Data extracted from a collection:
▬▬▬
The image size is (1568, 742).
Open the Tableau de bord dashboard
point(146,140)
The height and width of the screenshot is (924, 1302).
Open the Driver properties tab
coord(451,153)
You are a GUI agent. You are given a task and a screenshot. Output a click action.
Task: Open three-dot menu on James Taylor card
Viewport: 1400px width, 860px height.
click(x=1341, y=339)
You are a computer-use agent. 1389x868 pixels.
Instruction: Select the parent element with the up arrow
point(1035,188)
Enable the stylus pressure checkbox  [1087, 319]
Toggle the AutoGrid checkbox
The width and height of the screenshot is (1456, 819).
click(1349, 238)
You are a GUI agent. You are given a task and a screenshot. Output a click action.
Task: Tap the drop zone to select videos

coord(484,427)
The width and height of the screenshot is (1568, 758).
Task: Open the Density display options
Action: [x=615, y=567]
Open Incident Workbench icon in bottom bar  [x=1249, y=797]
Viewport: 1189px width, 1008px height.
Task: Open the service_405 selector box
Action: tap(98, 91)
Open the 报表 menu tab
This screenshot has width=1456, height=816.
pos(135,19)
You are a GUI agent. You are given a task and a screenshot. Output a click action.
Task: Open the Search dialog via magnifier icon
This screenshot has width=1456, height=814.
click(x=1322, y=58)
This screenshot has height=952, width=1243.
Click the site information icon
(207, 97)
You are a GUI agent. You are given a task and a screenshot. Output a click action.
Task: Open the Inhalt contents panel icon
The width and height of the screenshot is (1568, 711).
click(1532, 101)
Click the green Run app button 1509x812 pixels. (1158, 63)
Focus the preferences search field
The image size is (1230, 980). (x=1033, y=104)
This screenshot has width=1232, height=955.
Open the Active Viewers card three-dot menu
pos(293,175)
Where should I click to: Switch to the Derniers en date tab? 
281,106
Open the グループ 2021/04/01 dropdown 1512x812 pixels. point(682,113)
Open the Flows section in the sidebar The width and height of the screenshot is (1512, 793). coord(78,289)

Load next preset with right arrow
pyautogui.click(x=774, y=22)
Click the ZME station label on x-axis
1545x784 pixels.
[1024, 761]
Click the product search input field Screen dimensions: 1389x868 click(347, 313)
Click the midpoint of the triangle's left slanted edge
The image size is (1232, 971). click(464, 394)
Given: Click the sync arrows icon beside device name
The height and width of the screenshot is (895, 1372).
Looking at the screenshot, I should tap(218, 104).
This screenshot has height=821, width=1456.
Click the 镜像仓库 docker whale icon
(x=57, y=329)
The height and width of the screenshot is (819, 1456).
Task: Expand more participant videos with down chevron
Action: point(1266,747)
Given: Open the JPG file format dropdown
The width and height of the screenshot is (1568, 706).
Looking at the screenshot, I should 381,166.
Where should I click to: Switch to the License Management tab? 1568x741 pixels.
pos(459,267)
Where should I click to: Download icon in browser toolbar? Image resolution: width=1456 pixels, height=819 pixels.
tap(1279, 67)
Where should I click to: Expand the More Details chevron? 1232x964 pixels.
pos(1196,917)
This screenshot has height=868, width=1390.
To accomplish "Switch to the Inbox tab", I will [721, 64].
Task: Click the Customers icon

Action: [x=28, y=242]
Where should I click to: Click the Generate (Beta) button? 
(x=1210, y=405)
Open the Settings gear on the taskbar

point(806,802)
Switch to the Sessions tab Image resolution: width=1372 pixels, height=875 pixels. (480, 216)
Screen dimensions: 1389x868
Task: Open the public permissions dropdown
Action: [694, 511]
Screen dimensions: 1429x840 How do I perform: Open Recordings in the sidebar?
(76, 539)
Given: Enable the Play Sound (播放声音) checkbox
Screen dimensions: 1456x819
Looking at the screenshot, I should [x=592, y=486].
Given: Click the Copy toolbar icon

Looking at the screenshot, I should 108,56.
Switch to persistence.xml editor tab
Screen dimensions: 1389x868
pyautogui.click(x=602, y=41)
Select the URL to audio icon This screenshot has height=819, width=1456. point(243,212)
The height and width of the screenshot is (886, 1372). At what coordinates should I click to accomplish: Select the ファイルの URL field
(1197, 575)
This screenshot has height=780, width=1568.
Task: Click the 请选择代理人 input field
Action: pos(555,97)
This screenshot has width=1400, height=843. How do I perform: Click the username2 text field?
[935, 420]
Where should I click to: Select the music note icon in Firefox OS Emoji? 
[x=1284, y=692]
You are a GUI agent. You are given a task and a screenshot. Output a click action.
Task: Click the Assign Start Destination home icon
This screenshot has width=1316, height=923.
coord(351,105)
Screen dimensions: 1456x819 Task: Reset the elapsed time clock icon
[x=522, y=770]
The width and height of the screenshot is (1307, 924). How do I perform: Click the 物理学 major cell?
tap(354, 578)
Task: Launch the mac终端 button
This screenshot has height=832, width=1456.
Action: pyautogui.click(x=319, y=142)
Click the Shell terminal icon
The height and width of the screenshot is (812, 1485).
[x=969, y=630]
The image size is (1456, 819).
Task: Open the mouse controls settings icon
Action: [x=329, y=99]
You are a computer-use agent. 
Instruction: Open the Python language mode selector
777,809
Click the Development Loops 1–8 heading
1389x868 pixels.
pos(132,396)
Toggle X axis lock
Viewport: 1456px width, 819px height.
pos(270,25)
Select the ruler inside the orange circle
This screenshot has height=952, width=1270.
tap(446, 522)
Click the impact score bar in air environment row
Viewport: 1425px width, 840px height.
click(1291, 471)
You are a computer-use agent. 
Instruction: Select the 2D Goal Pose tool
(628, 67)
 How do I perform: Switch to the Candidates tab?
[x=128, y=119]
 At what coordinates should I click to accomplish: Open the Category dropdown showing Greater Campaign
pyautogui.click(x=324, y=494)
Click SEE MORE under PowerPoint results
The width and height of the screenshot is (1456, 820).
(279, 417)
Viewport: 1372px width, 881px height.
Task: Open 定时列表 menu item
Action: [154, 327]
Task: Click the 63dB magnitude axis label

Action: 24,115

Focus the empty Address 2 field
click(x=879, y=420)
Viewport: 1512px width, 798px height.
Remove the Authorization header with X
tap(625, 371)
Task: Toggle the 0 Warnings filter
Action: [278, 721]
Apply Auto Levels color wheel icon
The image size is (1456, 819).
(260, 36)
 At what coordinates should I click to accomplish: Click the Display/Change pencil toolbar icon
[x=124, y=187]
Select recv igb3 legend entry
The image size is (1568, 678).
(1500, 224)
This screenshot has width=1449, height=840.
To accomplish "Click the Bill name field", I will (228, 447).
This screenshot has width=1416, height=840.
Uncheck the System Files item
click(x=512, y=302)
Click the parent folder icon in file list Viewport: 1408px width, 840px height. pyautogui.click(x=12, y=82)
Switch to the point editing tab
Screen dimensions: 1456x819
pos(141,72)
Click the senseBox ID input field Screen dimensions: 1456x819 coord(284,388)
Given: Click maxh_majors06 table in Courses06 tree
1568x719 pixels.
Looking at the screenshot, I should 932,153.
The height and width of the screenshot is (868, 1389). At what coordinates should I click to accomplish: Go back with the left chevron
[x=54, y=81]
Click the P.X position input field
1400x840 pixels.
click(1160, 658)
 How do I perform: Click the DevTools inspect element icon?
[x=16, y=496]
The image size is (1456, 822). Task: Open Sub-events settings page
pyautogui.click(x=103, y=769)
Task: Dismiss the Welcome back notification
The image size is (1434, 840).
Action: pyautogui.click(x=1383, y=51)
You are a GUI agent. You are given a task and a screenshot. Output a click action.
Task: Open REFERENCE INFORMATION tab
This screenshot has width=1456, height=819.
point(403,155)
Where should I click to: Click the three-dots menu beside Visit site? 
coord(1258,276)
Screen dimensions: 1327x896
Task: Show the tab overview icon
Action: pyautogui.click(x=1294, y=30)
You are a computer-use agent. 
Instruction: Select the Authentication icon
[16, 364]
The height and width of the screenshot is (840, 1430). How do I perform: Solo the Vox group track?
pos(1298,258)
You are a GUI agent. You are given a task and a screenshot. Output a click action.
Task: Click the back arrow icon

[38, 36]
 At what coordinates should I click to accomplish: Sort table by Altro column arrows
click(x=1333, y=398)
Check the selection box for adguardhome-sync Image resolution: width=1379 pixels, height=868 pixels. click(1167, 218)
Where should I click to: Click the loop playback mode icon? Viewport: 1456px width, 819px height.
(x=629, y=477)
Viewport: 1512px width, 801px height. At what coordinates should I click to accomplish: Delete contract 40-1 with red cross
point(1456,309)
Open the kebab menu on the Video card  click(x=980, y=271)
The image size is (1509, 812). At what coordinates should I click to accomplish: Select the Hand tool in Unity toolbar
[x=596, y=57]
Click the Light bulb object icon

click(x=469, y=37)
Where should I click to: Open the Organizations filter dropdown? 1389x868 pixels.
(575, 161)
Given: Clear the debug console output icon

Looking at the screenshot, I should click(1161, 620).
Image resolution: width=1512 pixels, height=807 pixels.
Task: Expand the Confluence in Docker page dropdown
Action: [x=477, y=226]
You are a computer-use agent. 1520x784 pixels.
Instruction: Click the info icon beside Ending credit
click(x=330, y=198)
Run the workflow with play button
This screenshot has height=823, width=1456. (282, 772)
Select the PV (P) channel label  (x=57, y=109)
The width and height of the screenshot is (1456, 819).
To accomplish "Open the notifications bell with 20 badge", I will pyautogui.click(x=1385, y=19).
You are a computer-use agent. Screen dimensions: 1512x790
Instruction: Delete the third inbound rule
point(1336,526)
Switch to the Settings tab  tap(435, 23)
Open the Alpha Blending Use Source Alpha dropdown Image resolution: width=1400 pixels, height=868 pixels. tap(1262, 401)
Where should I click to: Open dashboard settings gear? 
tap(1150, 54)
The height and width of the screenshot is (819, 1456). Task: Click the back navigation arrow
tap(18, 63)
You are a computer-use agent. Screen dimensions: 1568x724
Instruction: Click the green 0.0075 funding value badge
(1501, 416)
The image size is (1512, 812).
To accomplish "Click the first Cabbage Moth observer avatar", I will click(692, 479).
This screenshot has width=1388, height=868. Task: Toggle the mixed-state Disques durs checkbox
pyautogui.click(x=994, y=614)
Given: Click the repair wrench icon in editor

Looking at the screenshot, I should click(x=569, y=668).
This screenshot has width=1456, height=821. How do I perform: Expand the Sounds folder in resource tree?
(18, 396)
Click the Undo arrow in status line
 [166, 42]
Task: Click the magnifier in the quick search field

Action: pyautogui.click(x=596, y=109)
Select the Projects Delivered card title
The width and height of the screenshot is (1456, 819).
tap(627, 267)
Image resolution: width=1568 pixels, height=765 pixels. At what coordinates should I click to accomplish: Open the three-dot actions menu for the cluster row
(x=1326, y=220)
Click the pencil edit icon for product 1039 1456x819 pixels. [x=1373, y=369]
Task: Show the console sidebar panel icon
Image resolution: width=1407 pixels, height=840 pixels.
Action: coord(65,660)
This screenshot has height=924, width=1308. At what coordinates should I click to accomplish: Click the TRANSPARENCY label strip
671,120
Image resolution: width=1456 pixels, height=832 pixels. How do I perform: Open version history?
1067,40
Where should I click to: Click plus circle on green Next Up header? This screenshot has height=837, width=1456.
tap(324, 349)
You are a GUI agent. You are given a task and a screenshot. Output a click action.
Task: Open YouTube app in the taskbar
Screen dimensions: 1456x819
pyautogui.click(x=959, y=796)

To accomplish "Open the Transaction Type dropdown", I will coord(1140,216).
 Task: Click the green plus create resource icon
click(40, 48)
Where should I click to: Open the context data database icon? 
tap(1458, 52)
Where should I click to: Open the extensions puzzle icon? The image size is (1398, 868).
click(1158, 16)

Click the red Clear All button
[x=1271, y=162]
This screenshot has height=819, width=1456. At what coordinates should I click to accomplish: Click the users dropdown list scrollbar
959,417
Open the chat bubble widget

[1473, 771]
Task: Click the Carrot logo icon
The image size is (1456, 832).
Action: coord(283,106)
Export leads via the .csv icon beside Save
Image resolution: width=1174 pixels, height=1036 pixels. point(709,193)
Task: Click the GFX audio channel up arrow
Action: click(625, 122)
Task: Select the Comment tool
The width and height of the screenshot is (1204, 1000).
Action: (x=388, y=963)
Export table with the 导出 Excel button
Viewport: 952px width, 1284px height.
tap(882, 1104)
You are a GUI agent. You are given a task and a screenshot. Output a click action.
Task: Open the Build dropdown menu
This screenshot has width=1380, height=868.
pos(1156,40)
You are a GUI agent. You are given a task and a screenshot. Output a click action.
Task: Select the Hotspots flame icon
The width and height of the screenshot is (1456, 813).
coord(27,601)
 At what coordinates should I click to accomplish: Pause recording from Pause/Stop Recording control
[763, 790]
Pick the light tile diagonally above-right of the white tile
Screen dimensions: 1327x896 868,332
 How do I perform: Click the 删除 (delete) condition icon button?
▬▬▬
[Directions] Scanning the data above, copy out every line where "panel" is found.

[Output for this task]
Task: Open the Inhalt contents panel icon
Task: Show the console sidebar panel icon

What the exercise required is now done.